- [Required task] Please repeat the material below, substituting "center point" for every occurrence of "midpoint" and leaving everything else unchanged.

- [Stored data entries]
---*---
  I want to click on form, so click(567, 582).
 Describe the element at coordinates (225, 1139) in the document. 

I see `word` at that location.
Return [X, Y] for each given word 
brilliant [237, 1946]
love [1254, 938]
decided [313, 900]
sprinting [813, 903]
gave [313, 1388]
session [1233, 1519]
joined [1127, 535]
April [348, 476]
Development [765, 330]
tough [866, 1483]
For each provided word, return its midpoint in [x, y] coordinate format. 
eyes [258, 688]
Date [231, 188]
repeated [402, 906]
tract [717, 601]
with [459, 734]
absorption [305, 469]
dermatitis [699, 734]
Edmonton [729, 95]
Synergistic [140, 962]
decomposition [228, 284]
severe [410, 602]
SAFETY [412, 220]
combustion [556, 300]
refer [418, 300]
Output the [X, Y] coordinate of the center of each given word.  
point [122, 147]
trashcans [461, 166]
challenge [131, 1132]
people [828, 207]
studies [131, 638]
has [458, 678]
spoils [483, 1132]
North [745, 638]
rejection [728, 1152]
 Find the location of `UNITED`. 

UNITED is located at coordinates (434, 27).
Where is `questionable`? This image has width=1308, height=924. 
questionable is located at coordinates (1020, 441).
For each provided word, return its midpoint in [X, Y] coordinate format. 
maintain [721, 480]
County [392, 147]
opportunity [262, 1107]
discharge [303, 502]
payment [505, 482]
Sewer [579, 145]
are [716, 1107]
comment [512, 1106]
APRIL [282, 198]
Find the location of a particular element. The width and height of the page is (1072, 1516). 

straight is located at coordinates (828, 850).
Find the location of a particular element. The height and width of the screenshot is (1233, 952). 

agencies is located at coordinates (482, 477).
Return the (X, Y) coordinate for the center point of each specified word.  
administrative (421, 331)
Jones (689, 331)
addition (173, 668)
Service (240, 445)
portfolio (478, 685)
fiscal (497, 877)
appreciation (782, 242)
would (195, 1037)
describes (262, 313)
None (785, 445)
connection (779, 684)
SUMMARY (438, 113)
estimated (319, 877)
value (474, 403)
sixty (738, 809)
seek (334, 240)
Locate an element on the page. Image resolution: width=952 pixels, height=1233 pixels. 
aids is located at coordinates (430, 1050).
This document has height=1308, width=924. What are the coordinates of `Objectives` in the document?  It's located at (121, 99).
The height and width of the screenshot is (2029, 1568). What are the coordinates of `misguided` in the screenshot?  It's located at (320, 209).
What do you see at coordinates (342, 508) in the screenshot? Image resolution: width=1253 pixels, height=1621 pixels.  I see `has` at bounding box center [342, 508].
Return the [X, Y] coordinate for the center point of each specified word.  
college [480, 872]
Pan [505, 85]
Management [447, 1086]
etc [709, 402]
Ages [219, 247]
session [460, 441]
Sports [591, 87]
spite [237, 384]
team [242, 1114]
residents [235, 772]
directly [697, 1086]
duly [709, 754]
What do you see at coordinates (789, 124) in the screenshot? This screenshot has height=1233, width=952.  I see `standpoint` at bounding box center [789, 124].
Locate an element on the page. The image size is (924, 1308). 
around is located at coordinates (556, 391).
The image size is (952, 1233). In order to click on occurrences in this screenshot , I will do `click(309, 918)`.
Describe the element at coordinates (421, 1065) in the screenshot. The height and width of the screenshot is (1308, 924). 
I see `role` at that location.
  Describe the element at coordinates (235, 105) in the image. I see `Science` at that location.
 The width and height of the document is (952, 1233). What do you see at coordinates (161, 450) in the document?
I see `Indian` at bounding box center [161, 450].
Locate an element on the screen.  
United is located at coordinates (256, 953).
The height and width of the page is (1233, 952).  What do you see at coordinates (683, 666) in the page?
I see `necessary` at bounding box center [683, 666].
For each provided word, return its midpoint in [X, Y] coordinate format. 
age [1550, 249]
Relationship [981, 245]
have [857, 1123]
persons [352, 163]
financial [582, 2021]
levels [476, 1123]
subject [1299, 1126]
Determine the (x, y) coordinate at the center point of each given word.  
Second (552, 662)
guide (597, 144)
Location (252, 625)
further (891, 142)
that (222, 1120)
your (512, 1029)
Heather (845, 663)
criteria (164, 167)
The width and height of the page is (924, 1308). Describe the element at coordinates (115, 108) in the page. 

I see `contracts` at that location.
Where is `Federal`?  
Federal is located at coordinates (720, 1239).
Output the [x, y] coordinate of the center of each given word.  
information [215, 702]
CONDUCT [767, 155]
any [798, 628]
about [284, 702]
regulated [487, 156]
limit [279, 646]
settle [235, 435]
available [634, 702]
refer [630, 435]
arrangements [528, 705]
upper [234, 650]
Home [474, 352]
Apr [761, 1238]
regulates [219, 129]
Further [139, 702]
---*---
- [Task output]
  I want to click on form, so click(567, 582).
 Describe the element at coordinates (225, 1139) in the document. 

I see `word` at that location.
Return [X, Y] for each given word 
brilliant [237, 1946]
love [1254, 938]
decided [313, 900]
sprinting [813, 903]
gave [313, 1388]
session [1233, 1519]
joined [1127, 535]
April [348, 476]
Development [765, 330]
tough [866, 1483]
For each provided word, return its center point in [x, y] coordinate format. 
eyes [258, 688]
Date [231, 188]
repeated [402, 906]
tract [717, 601]
with [459, 734]
absorption [305, 469]
dermatitis [699, 734]
Edmonton [729, 95]
Synergistic [140, 962]
decomposition [228, 284]
severe [410, 602]
SAFETY [412, 220]
combustion [556, 300]
refer [418, 300]
Output the [X, Y] coordinate of the center of each given word.  
point [122, 147]
trashcans [461, 166]
challenge [131, 1132]
people [828, 207]
studies [131, 638]
has [458, 678]
spoils [483, 1132]
North [745, 638]
rejection [728, 1152]
 Find the location of `UNITED`. 

UNITED is located at coordinates (434, 27).
Where is `questionable`? This image has width=1308, height=924. 
questionable is located at coordinates (1020, 441).
For each provided word, return its center point in [X, Y] coordinate format. 
maintain [721, 480]
County [392, 147]
opportunity [262, 1107]
discharge [303, 502]
payment [505, 482]
Sewer [579, 145]
are [716, 1107]
comment [512, 1106]
APRIL [282, 198]
Find the location of a particular element. The width and height of the page is (1072, 1516). 

straight is located at coordinates (828, 850).
Find the location of a particular element. The height and width of the screenshot is (1233, 952). 

agencies is located at coordinates (482, 477).
Return the (X, Y) coordinate for the center point of each specified word.  
administrative (421, 331)
Jones (689, 331)
addition (173, 668)
Service (240, 445)
portfolio (478, 685)
fiscal (497, 877)
appreciation (782, 242)
would (195, 1037)
describes (262, 313)
None (785, 445)
connection (779, 684)
SUMMARY (438, 113)
estimated (319, 877)
value (474, 403)
sixty (738, 809)
seek (334, 240)
Locate an element on the page. Image resolution: width=952 pixels, height=1233 pixels. 
aids is located at coordinates (430, 1050).
This document has height=1308, width=924. What are the coordinates of `Objectives` in the document?  It's located at (121, 99).
The height and width of the screenshot is (2029, 1568). What are the coordinates of `misguided` in the screenshot?  It's located at (320, 209).
What do you see at coordinates (342, 508) in the screenshot? Image resolution: width=1253 pixels, height=1621 pixels.  I see `has` at bounding box center [342, 508].
Return the [X, Y] coordinate for the center point of each specified word.  
college [480, 872]
Pan [505, 85]
Management [447, 1086]
etc [709, 402]
Ages [219, 247]
session [460, 441]
Sports [591, 87]
spite [237, 384]
team [242, 1114]
residents [235, 772]
directly [697, 1086]
duly [709, 754]
What do you see at coordinates (789, 124) in the screenshot? This screenshot has height=1233, width=952.  I see `standpoint` at bounding box center [789, 124].
Locate an element on the page. The image size is (924, 1308). 
around is located at coordinates (556, 391).
The image size is (952, 1233). In order to click on occurrences in this screenshot , I will do `click(309, 918)`.
Describe the element at coordinates (421, 1065) in the screenshot. The height and width of the screenshot is (1308, 924). 
I see `role` at that location.
  Describe the element at coordinates (235, 105) in the image. I see `Science` at that location.
 The width and height of the document is (952, 1233). What do you see at coordinates (161, 450) in the document?
I see `Indian` at bounding box center [161, 450].
Locate an element on the screen.  
United is located at coordinates (256, 953).
The height and width of the page is (1233, 952).  What do you see at coordinates (683, 666) in the page?
I see `necessary` at bounding box center [683, 666].
For each provided word, return its center point in [X, Y] coordinate format. 
age [1550, 249]
Relationship [981, 245]
have [857, 1123]
persons [352, 163]
financial [582, 2021]
levels [476, 1123]
subject [1299, 1126]
Determine the (x, y) coordinate at the center point of each given word.  
Second (552, 662)
guide (597, 144)
Location (252, 625)
further (891, 142)
that (222, 1120)
your (512, 1029)
Heather (845, 663)
criteria (164, 167)
The width and height of the page is (924, 1308). Describe the element at coordinates (115, 108) in the page. 

I see `contracts` at that location.
Where is `Federal`?  
Federal is located at coordinates (720, 1239).
Output the [x, y] coordinate of the center of each given word.  
information [215, 702]
CONDUCT [767, 155]
any [798, 628]
about [284, 702]
regulated [487, 156]
limit [279, 646]
settle [235, 435]
available [634, 702]
refer [630, 435]
arrangements [528, 705]
upper [234, 650]
Home [474, 352]
Apr [761, 1238]
regulates [219, 129]
Further [139, 702]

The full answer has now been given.